(What to work on) Each line of the material that includes the string "link" counts once; report the total and nothing further.

(Task input)
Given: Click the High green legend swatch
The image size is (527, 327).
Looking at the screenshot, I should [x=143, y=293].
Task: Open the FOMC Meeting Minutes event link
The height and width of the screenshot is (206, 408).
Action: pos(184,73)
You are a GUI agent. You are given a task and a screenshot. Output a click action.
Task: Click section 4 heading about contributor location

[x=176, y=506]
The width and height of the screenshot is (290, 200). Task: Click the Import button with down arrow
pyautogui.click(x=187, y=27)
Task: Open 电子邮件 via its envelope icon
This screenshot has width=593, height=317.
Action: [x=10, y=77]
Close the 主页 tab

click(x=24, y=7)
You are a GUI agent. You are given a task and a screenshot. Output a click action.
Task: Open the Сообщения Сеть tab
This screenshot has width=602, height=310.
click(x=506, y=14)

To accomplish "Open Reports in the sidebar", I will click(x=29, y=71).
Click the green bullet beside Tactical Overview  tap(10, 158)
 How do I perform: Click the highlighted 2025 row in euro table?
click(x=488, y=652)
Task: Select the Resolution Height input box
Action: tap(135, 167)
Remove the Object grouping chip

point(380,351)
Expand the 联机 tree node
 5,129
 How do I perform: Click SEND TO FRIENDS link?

(Exercise response) 2